Lynch, Baptista, Mother
LYNCH, BAPTISTA, MOTHER
Ursuline foundress; b. Cheraw, S.C., Nov. 2, 1823;d. Columbia, S.C., July 28, 1887. Ellen was the daughter of Conlaw and Eleanor (Neison) Lynch, and the sister of Patrick N. Lynch, Bishop (1858–82) of Charleston, S.C. She attended the Ursuline Academy in Charleston. When the community transferred to Ohio, she entered the novitiate in the Ursuline Convent of the Assumption, Banks Street, Cincinnati, in 1848. As Baptista Aloysius, she made her profession on Nov. 15, 1850. This community disbanded and she was transferred to St. Martin's Convent, Fayetteville, Ohio.
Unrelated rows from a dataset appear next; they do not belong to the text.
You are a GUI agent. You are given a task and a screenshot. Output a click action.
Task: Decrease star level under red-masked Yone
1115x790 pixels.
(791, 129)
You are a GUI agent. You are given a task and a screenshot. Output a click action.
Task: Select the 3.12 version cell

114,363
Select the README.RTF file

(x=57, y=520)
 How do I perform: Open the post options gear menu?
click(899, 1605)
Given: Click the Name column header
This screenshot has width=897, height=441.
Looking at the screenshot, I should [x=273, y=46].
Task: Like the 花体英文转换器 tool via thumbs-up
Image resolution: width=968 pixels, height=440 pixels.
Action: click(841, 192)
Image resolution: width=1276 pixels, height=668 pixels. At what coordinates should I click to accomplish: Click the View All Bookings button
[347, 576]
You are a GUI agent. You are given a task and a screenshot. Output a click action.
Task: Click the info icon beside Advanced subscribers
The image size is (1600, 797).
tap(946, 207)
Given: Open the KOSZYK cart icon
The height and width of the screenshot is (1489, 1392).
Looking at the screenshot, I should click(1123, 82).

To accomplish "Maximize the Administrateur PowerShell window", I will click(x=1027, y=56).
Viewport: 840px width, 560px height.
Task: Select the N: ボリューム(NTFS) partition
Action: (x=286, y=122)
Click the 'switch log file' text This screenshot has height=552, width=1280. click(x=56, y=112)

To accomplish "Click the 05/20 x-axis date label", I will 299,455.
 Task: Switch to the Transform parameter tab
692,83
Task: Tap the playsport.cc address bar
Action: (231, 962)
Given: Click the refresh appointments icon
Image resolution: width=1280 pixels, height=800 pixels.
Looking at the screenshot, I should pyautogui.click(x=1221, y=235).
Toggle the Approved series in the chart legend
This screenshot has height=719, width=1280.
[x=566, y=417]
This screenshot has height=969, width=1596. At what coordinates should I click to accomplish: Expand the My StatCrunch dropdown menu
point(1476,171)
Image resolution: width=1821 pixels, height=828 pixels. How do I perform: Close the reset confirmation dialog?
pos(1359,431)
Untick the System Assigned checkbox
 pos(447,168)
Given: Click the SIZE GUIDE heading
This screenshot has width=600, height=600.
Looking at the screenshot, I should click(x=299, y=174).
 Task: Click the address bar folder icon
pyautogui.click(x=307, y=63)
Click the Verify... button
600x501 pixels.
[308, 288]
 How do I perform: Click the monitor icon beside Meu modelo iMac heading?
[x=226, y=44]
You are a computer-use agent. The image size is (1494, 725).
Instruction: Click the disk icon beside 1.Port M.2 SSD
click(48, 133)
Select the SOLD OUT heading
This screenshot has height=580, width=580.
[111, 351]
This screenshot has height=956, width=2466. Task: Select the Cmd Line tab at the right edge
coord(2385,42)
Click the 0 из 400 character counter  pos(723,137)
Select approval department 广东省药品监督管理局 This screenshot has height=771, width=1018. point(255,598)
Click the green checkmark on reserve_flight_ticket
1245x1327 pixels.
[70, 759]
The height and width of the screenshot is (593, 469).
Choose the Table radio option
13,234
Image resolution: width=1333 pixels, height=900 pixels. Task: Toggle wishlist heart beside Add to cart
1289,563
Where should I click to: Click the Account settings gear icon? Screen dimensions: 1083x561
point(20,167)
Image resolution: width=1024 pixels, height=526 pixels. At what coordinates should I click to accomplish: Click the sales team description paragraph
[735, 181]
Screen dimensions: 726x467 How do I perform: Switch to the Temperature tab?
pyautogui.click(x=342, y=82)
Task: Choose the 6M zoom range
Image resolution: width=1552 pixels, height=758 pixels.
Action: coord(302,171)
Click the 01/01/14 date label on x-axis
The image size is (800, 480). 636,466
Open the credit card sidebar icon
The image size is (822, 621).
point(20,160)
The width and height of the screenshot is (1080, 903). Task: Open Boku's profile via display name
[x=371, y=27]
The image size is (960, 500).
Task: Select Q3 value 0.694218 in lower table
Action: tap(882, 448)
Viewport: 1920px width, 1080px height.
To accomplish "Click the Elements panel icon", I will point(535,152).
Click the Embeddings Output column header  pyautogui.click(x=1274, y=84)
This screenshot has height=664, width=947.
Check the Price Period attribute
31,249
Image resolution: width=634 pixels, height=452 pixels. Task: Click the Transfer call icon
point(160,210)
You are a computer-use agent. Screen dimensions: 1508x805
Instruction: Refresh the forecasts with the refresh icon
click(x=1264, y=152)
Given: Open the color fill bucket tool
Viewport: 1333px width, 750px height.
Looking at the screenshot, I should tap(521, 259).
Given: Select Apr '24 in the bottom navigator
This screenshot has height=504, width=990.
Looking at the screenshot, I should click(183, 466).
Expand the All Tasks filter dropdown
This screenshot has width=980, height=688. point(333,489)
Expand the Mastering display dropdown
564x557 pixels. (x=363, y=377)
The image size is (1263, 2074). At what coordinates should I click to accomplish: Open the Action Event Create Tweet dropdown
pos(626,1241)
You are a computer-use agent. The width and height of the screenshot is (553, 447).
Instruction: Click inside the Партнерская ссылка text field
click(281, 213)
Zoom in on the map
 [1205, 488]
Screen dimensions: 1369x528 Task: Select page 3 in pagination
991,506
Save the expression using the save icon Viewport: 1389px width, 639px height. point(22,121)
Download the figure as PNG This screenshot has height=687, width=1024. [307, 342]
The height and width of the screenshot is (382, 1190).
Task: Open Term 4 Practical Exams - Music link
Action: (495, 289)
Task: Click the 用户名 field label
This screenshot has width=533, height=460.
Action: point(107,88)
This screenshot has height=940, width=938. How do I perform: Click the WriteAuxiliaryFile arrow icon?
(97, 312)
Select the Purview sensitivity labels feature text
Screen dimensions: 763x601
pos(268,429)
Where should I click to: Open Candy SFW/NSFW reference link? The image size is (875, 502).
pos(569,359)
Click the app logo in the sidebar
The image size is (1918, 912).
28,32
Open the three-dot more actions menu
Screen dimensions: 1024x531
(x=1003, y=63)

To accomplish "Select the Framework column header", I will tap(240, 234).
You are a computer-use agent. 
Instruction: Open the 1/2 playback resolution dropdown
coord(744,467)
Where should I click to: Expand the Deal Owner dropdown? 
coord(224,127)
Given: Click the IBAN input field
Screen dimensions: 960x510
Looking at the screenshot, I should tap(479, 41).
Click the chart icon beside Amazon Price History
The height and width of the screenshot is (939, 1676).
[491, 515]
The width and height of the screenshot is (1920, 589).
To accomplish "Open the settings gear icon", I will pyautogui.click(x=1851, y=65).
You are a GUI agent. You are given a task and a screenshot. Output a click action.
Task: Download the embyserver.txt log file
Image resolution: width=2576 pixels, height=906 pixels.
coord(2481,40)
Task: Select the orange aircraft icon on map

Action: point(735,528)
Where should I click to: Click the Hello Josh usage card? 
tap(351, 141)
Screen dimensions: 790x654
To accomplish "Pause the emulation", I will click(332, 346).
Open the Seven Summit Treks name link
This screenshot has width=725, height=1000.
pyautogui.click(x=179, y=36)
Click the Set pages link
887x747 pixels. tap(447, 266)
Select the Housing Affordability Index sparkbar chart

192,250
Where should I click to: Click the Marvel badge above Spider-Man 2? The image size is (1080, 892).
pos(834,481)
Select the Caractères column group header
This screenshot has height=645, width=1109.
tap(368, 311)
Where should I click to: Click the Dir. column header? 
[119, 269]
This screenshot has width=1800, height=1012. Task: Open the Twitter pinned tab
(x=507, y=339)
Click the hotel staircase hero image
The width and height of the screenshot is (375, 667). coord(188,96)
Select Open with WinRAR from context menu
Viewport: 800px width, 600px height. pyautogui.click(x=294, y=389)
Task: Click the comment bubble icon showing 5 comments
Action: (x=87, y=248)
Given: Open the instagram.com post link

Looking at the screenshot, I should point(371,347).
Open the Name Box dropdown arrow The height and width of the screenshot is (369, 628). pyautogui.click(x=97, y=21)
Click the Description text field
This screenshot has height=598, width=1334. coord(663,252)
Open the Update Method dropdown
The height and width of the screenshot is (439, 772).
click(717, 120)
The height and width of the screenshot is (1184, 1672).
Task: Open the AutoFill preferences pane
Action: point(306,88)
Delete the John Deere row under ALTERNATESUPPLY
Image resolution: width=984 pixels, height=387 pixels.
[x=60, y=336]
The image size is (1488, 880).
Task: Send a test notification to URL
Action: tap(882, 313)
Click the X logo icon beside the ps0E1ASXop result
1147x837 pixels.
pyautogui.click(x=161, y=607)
When Bishop Lynch invited the Ursulines to South Carolina in 1858, she led a group of sisters to Columbia to take over the Immaculate Conception Academy and Convent. The daughters of important Catholic families in the South attended the academy during the Civil War, but it was destroyed when Columbia was burned by Gen. William T. Sherman's army. As refugees, the nuns and their pupils moved to a farm, called Valle Crucis, outside the city of Columbia. Subsistence was difficult, and in an effort to lessen the burden, Mother Baptista sent some of her nuns to open a school in Tuscaloosa, Ala., in 1866. This venture failed and in 1872 a parochial school was begun in Columbia. In 1887 a convent sufficient for the whole community was obtained in the city, and the Valle Crucis Convent was closed. Mother Baptista died ten days after bringing the nuns back to the city.
Bibliography: Archives, Diocese of Charleston.